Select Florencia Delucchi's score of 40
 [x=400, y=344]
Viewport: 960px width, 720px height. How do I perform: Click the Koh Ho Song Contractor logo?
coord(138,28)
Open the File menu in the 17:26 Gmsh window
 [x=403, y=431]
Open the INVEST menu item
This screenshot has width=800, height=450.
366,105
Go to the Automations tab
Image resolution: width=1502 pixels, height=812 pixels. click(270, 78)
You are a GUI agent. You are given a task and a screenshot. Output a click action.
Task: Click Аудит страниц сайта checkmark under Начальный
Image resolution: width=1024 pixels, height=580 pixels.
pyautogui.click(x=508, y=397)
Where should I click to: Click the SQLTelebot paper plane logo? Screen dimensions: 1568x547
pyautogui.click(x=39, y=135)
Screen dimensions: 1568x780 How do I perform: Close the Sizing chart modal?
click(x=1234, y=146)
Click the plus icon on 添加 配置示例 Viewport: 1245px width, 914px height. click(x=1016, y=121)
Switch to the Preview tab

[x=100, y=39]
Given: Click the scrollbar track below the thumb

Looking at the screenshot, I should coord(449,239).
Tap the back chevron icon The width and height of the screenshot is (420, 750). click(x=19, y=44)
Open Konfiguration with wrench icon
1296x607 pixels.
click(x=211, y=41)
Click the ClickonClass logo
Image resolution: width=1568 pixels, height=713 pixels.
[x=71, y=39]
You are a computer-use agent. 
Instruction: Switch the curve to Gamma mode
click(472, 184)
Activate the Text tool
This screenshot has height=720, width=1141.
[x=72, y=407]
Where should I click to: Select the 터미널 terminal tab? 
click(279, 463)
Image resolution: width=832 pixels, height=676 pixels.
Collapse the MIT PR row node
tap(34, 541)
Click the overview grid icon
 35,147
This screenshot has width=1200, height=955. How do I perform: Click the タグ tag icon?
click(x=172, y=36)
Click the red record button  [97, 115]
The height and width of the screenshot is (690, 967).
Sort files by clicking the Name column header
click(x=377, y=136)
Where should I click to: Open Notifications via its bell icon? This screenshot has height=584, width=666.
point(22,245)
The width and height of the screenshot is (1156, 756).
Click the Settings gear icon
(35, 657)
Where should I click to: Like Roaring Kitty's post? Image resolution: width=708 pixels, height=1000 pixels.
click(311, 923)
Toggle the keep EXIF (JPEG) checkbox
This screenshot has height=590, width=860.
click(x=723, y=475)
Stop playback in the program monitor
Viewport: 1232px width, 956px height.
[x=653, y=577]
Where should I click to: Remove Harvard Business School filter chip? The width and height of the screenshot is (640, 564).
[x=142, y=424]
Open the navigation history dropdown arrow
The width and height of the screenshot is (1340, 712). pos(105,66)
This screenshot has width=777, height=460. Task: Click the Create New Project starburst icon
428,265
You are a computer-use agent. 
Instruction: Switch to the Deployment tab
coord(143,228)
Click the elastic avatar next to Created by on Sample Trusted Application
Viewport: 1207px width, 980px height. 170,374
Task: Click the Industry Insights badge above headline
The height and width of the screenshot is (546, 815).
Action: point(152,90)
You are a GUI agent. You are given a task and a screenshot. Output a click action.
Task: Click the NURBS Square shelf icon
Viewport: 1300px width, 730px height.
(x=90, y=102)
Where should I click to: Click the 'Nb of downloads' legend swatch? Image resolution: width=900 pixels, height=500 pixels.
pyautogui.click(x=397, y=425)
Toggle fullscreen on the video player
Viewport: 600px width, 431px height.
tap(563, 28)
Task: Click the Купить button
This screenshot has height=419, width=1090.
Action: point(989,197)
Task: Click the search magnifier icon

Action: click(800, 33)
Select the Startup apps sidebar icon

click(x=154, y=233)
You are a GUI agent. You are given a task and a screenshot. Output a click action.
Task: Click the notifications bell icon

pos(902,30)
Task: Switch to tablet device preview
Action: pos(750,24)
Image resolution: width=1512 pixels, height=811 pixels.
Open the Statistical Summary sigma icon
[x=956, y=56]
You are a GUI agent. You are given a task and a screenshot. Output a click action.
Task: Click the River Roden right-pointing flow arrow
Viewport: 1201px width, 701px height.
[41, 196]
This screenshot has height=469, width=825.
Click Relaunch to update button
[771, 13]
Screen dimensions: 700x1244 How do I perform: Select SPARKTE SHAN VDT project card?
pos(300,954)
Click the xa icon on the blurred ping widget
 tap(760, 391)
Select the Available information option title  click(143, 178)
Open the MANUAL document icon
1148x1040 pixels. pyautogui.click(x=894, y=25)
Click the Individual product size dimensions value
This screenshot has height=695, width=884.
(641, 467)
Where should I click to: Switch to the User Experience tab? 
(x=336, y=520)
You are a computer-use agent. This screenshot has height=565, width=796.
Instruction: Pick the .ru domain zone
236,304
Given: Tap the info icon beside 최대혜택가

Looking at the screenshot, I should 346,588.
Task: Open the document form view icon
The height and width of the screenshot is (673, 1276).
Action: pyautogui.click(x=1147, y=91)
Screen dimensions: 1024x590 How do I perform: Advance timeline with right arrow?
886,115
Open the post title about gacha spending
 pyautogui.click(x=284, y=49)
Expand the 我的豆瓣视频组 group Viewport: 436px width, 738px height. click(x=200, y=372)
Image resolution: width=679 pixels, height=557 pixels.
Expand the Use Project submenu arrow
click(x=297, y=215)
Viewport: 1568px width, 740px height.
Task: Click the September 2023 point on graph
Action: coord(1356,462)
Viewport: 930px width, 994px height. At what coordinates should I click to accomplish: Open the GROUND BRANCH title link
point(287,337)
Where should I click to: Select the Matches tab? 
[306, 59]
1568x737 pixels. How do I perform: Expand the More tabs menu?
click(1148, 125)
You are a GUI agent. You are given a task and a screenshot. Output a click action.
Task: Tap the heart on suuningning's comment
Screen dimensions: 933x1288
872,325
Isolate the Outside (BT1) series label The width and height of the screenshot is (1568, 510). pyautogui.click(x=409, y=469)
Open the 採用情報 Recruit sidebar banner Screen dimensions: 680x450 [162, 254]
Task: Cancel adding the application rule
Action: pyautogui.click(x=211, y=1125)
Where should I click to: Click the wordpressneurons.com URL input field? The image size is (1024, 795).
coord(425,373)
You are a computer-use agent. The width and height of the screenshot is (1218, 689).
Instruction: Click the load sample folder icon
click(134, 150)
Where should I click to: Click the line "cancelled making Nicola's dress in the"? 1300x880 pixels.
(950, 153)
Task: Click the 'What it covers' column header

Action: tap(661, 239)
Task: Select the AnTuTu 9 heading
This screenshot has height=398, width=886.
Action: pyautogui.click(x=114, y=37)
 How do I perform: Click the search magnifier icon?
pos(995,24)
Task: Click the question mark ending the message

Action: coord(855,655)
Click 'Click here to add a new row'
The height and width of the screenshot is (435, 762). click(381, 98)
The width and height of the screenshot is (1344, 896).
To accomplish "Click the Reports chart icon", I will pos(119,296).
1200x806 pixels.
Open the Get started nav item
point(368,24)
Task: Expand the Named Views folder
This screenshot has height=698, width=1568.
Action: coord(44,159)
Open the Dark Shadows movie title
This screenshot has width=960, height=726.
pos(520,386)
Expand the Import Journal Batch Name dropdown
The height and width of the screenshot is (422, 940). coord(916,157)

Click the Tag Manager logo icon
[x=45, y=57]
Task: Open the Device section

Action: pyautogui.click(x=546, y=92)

● Aim
Lay out the lines as a numbered list, starting with the line that contains "Screen dimensions: 1568x780" and going on through the line that contains "Click the red". Leave out any blank lines.

● Task output
1. Screen dimensions: 1568x780 How do I perform: Close the Sizing chart modal?
2. click(x=1234, y=146)
3. Click the plus icon on 添加 配置示例 Viewport: 1245px width, 914px height. click(x=1016, y=121)
4. Switch to the Preview tab
5. [x=100, y=39]
6. Given: Click the scrollbar track below the thumb
7. Looking at the screenshot, I should coord(449,239).
8. Tap the back chevron icon The width and height of the screenshot is (420, 750). click(x=19, y=44)
9. Open Konfiguration with wrench icon
10. 1296x607 pixels.
11. click(x=211, y=41)
12. Click the ClickonClass logo
13. Image resolution: width=1568 pixels, height=713 pixels.
14. [x=71, y=39]
15. You are a computer-use agent. 
16. Instruction: Switch the curve to Gamma mode
17. click(472, 184)
18. Activate the Text tool
19. This screenshot has height=720, width=1141.
20. [x=72, y=407]
21. Where should I click to: Select the 터미널 terminal tab? 
22. click(279, 463)
23. Image resolution: width=832 pixels, height=676 pixels.
24. Collapse the MIT PR row node
25. tap(34, 541)
26. Click the overview grid icon
27.  35,147
28. This screenshot has width=1200, height=955. How do I perform: Click the タグ tag icon?
29. click(x=172, y=36)
30. Click the red record button  [97, 115]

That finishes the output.